The production and trade of soy and beef from Brazil is linked to deforestation, greenhouse gas emissions, and biodiversity. These impacts motivate existing zero-deforestation commitments from countries and companies, but the effects of such commitments on local water use and scarcity are poorly understood.
One of the main pathways for achieving deforestation-free supply chains is to intensify agricultural production – a process which can be highly demanding on water resources. Brazilian soybeans rely almost entirely on rainfall whose magnitude can decrease with upwind deforestation and increase with upwind irrigation; a growing Brazilian cattle population will require an increasing amount of drinking water typically stored in farm impoundments on the landscape.

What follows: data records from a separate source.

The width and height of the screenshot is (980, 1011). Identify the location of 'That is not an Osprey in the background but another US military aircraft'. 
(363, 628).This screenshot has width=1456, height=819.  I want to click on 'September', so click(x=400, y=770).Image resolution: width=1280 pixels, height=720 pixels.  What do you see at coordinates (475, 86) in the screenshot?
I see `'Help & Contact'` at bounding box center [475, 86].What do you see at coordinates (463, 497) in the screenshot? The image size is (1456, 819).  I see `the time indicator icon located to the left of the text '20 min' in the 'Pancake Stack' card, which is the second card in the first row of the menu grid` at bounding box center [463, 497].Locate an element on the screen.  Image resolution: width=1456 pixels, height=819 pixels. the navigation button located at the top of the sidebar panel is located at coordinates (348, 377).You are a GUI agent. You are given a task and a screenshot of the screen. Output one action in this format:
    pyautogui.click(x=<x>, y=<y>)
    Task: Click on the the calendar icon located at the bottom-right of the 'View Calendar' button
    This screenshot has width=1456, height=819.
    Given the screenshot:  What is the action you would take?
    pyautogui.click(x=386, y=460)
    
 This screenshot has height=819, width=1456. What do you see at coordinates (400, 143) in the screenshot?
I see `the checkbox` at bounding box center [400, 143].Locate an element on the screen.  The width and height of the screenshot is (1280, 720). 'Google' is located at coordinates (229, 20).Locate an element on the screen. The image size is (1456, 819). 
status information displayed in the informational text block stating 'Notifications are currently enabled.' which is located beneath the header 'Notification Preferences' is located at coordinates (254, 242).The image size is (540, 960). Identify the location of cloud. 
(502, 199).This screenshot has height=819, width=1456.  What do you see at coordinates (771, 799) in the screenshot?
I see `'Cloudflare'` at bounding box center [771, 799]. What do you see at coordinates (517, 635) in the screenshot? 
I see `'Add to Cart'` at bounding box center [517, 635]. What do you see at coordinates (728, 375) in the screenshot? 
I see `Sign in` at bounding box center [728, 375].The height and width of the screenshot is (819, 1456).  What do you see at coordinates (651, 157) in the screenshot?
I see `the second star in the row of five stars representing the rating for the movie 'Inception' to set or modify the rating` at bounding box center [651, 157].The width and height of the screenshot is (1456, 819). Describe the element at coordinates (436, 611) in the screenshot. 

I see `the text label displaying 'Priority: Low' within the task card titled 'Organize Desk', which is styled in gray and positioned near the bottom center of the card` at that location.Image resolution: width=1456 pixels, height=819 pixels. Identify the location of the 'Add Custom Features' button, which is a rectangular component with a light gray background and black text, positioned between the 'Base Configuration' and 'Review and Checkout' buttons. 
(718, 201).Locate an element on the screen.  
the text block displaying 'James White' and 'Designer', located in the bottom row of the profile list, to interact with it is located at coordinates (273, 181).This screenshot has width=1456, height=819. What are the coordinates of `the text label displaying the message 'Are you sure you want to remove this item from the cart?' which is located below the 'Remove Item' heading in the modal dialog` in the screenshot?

This project explores the links between the global trade of Brazilian soy and beef commodities, water use and water scarcity, and policies designed to improve the sustainability of supply chains (particularly zero-deforestation commitments).
Our work also seeks to use Trase to highlight the links between water use for soy and beef and commodity exports from Brazil, and the effects of land use and land use change on regional precipitation.
- Quantify regional water use for Brazilian soy and beef sectors in relation to product exports
- Reveal the shared responsibility of producers and consumers on the impacts of deforestation and agricultural intensification on the regional water cycle
- Assess trade-offs between water use and environmental impacts resulting from producer and consumer interventions and policies that aim to combat deforestation.